Given the recognisable — some might say obvious — character of Marlborough Sauvignon Blanc, trying to establish a hierarchy of quality is more difficult than it can be with other wine styles. Once a wine has passed the threshold test of “yes, it taste like what it is,” nuances of balance and emphasis arguably play a disproportionately large role in sorting the best from the rest. As an aside, they’re also terribly difficult wines to write about, not least because I can’t think of any wine style that discourages analytical tasting more vigorously than this.

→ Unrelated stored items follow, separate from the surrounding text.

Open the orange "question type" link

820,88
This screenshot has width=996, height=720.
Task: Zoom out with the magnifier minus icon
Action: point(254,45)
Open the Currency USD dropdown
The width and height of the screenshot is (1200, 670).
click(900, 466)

Loaded with that baggage, I taste the Mud House Sauvignon Blanc tonight, and note initially that it stresses the capsicum and cut grass (methoxypyrazines) aspects more than some. The aroma profile is stridently, though not forbiddingly, tilted towards green notes, backed up by typically passionfruit-laden fruit and a hint of citrus peel too. Absolutely of its style, if more lively and aggressive than some.
The palate is predictably abundant of acid and sharp of flavour; these are, after all, the characters that make this style so successful. Again, it treads a fine line between zingy and flat-out harsh, falling back onto the right side in the end, and mercifully avoiding the sort of crass accessibility that inevitably involves noticeable residual sugar. Indeed, this is a well-judged wine, unafraid to indulge the more controversial aspects of this varietal without becoming a caricature of itself. Big entry, brisk mid-palate, a smidgeon of length, plenty of lively flavour and structure. There’s no complexity to speak of, but nor is there any pretension.
It certainly won’t convert anyone to the style, but lovers of Marlborough Sauvignon Blanc needn’t hesitate.